Generell gilt es bei der Herzinsuffizienz, nach Möglichkeit die Reduktion, das Pausieren oder gar Absetzen der mit einem Überlebensvorteil verbundenen herzinsuffizienzspezifischen Therapie zu vermeiden. Das Auftreten einer Hyperkaliämie gibt u. a. oft den Impuls der Medikamentenreduktion. Neben der Ernährungsberatung stellt hier der transiente oder langfristige Einsatz sogenannter Kaliumbinder (z. B. Patiromer, oder Natrium-Zirkonium-Cyclosilikat) eine gute Möglichkeit, den Kaliumspiegel unter Beibehaltung der Therapie zu kontrollieren.

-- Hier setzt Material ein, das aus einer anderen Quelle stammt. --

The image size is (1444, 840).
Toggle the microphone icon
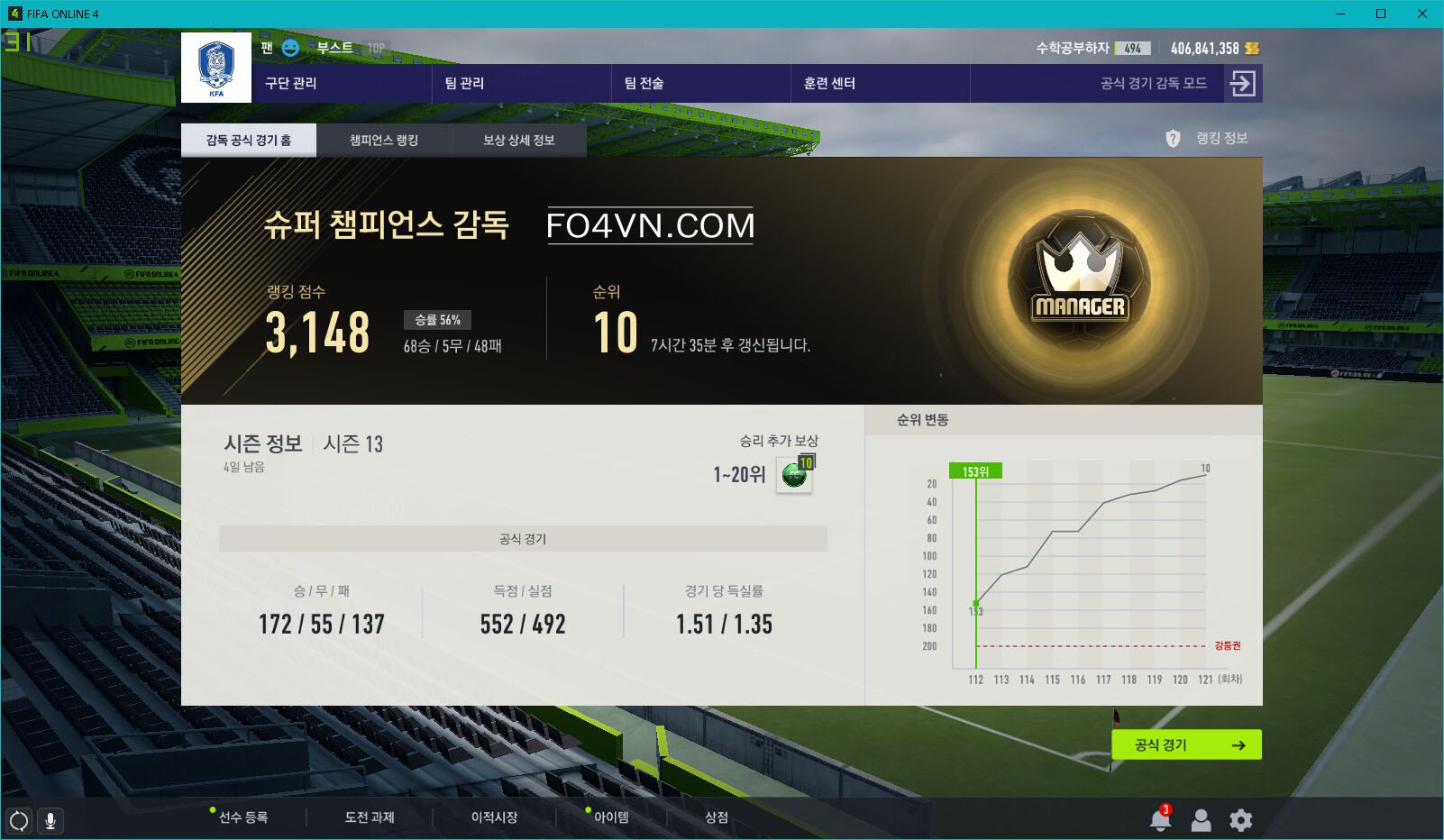click(x=50, y=820)
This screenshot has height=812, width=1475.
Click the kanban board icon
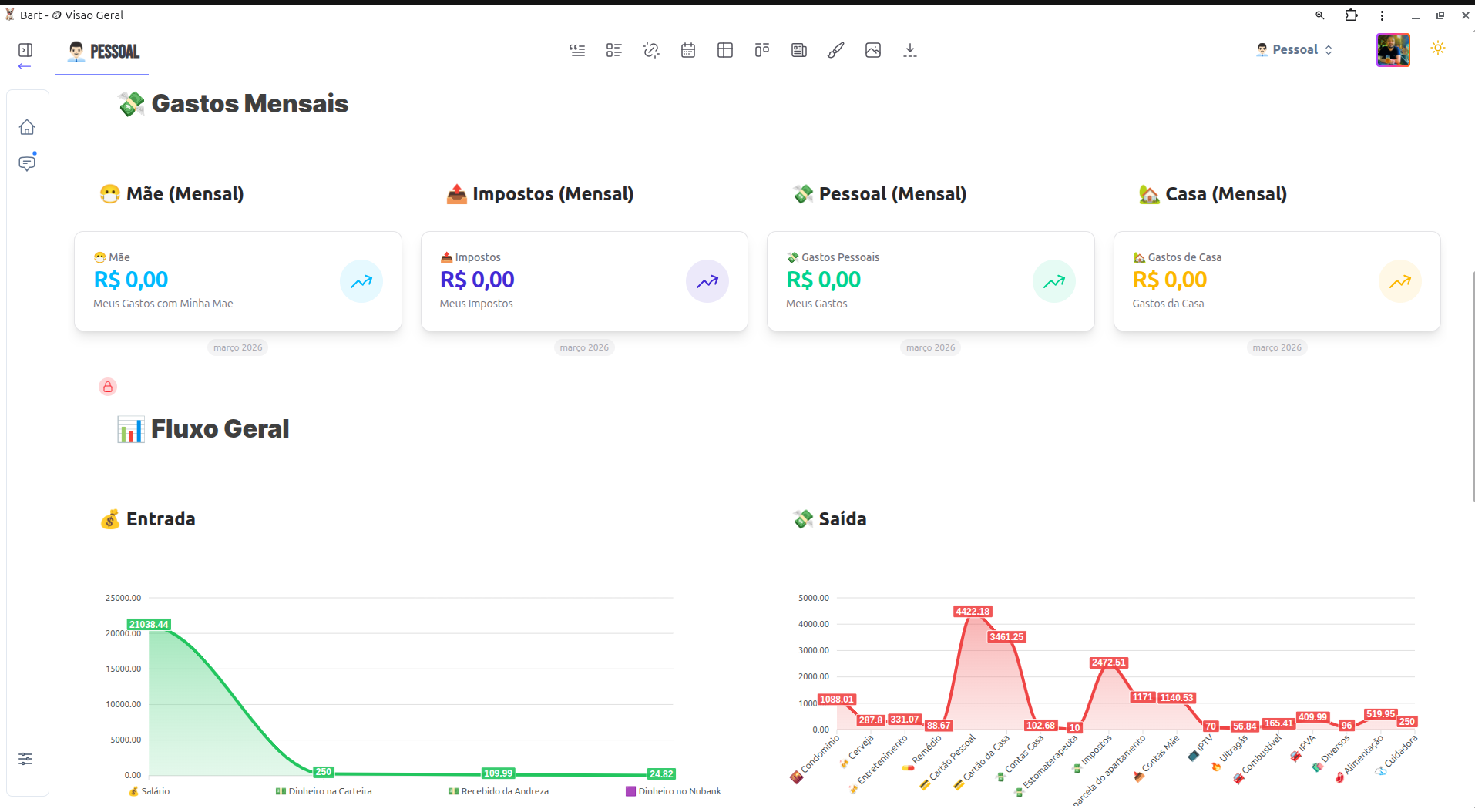[x=762, y=51]
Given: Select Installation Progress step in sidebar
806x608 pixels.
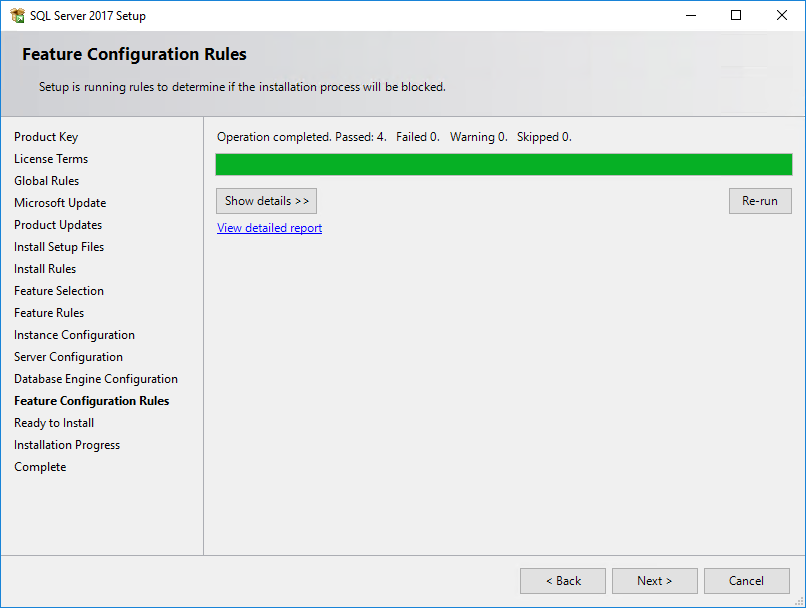Looking at the screenshot, I should pyautogui.click(x=67, y=445).
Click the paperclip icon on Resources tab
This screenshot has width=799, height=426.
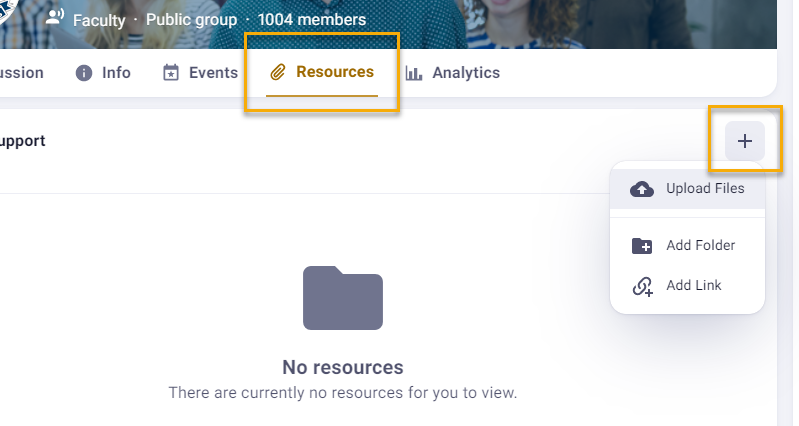(x=279, y=72)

Im Sinne der Komorbiditäten-Optimierung gibt es für Patient:innen mit HFpEF und Adipositas erste Daten, die eine signifikante Gewichtsreduktion und symptomatische Verbesserung unter der Therapie mit einem GLP-1-Rezeptoragonisten (GLP-1-RA) zeigen.6 Ob diese Therapie auch einen Einfluss auf das Outcome dieser Patient:innen hat, wird voraussichtlich zum Ende des Jahres der SUMMITTrial zeigen (NCT04847557). Für Patient:innen mit Herzinsuffizienz und reduzierter systolischer Funktion ist – basierend auf der aktuellen Evidenz – im Zusammenhang mit dem Einsatz von GLP-1-RA Vorsicht geboten. Hier gibt es das vorbehaltliche Signal, dass die Therapie mit einer gesteigerten Event-Rate einhergeht (rhythmologische Events, Hospitalisierung, Mortalität).7, 8 Für Finerenon, ein nichtsteroidaler selektiverMineralokortikoid-Rezeptor-Antagonist, konnte beiPatient:innen mit T2DM und chronischer Niereninsuffizienz gezeigt werden, dass die Therapie ungeachtet einer vorbekannten kardialen Erkrankung zur Reduktion von Herzinsuffizienz-Hospitalisierungen führt.9, 10 FINEARTS-HF untersucht aktuell den Einsatz von Finerenon beiPatient:innen mit Herzinsuffizienz (LVEF ≥40 %) ungeachtet desVorliegens einer diabetischen Nephropathie. Die in den kommenden Monaten zu erwartenden Studienergebnisse bergen insbesondere für HFpEF-Patient:innen das Potenzial für eine weitere gezielte Therapiesäule (primärer Studienendpunkt: kardiovaskulärer Tod und Herzinsuffizienz-Event; NCT04435626).